Mrs. Arbuthnot had not seen the creature before. But her instincts are swift and they are sure.

"Come with me," she said to the nurse. "Saunders will take you in the car to Dympsfield House. They will make up a bed for you in the day nursery and see that you get some warm food."

Hardly had the little girl suffered herself to be led away by the prospect of a new adventure before two men came towards the spot where I stood. They were grimy and dishevelled, and the upper part of their persons seemed to be enveloped in folds of wet blanket. They were staggering under a very large and unwieldy burden which was swathed in a material similar to that which they wore themselves.

With much care this object was deposited upon a Sheraton table, and then I found myself greeted by a familiar voice.

"Hullo, Arbuthnot! Didn't expect to see you here. Very good of you to come."
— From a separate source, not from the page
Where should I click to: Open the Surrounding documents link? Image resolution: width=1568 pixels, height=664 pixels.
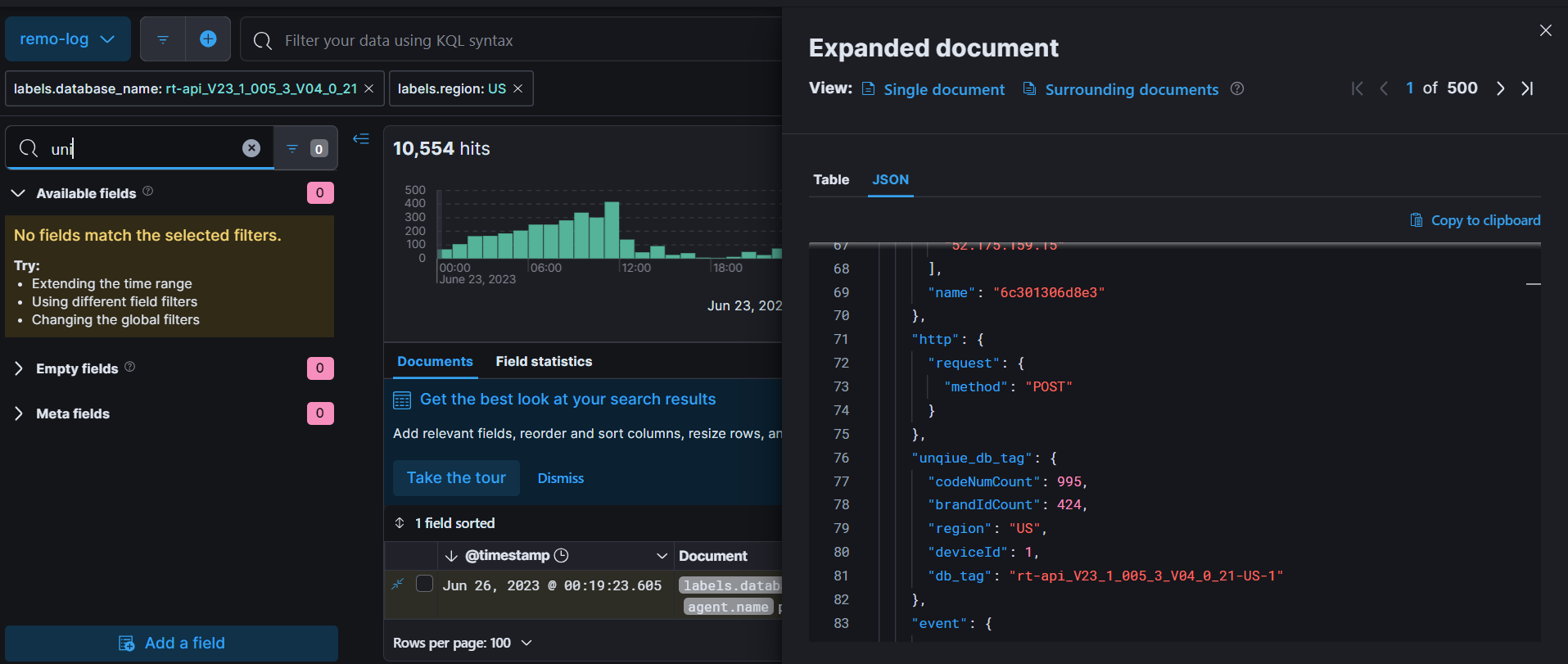1131,89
It was the voice of Fitz speaking with the almost uncanny insouciance of the wonderful night at Portland Place. He cast off the curious wrappings which encumbered his head, and said to his companion, who was in similar guise, "I'm afraid it has us beat. The sooner we get out of this kit the better."

There came an incoherent growl out of the folds of wet blanket.

"Why, Coverdale!" I said in astonishment.

"I think we ought to make a sporting dash for that Holbein," said the growl, becoming coherent. "That is, if you are quite sure it isn't a forgery."

"Personally I think it is," said Fitz, in his voice of unnatural calm. "But my father always believed it to be genuine."